Na początku kwietnia komisja śledcza, po ponad roku prac, głosami SLD, Samoobrony i Bohdana Kopczyńskiego (niezrz.) przyjęła raport o aferze autorstwa Anity Błochowiak (SLD). Sprawozdanie zawiera tezę, że Lew Rywin poszedł do Agory, by wyłudzić pieniądze dla siebie, bo "grupa trzymająca władzę" nie istniała. Zgodnie z zapowiedzią marszałka Sejmu Józefa Oleksego Sejm ma zająć się raportem na posiedzeniu, które rozpocznie się we wtorek.
Zdaniem Dorna, Sejm ma podstawy, by ponownie skierować raport do komisji. "Zaproponujemy projekt uchwały, w której Sejm, przede wszystkim ze względów proceduralnych, zwraca projekt sprawozdania komisji śledczej" - powiedział dziennikarzom szef klubu PiS.
Wyjaśnił, że szereg ekspertyz w sprawie sposobu prac Sejmu nad raportem mówi, że zwrócenie go do komisji byłoby najlepszym wyjściem. Poinformował ponadto, że PiS skieruje swą propozycję do marszałka Sejmu i "będzie bardzo naciskać" na Konwencie Seniorów, który zaplanowano na wtorek rano, aby została ona uwzględniona.
"To jest próba wyjścia z sytuacji niesłychanie dla Sejmu ambarasującej, skomplikowanej czy wręcz kompromitującej. Sejm został postawiony w sytuacji, w której albo musi stwierdzić, że 2+2=5, czyli, że Rywin sam siebie wymyślił, albo zakończyć prace komisji bez konkluzji" - tłumaczył Dorn.
Dodał, że "do tego dochodzą też racje proceduralne". Jak tłumaczył, członkowie komisji śledczej głosowali nad wyborem raportu komisji, kierując się wykładnią Prezydium Sejmu. Sądzili, że cały Sejm będzie głosował także nad ich raportami jako wnioskami mniejszości.
"Tymczasem właściwie wszystkie ekspertyzy zawierają stanowisko, że nie jest to pod względem prawnym możliwe. Status tych zdań odrębnych, czyli innych wersji raportu - wedle tych ekspertyz - jest nieustalony" - powiedział szef klubu PiS.
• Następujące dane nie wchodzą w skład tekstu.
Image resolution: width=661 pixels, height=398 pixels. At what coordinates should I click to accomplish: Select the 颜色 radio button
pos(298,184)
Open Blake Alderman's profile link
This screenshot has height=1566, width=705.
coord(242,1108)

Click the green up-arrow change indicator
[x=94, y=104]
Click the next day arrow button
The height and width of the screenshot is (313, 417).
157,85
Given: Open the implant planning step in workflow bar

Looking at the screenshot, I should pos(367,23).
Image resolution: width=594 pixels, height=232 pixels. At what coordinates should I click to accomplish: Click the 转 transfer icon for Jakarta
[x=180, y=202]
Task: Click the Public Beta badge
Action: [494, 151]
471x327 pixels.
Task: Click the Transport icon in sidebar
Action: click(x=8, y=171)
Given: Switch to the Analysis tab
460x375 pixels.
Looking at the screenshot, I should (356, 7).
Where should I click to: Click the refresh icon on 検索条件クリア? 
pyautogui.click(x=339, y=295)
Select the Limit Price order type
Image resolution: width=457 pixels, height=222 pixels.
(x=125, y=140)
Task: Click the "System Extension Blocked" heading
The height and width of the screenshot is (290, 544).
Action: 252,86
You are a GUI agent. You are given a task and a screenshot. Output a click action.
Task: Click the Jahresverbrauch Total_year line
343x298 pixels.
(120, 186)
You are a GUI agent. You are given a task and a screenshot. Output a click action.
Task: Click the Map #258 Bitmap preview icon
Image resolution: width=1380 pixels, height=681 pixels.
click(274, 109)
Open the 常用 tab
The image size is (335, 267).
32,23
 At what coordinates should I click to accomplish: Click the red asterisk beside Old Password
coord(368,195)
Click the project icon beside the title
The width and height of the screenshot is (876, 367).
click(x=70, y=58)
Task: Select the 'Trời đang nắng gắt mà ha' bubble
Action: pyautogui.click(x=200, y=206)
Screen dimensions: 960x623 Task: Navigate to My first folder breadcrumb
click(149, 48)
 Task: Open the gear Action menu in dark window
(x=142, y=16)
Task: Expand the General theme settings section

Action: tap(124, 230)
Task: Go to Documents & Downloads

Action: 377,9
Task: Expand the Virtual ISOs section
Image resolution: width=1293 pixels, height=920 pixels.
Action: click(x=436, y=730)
Według Dorna, jeśli raport zostanie zwrócony komisji, może ona przyjąć inną wersję sprawozdania. "Jeżeli komisja będzie nadal pracować, to pojawią się - jak sadzę - pewne możliwości zmian w jej składzie. Być może stanie się możliwa wymiana członka komisji śledczej, który w obecnej chwili nie reprezentuje żadnego klubu, a którego głosowania były bardzo określone. To będzie miało wpływ na dalsze prace komisji nad sprawozdaniem, jeśli będzie zwrócone" - mówił, nawiązując do postawy Kopczyńskiego.
Kopczyński na początku prac komisji reprezentował LPR. Później został usunięty z tego klubu, ale nadal zasiada w komisji. Mimo kilkakrotnych prób Lidze nie udało się uzyskać większości dla innego kandydata do komisji.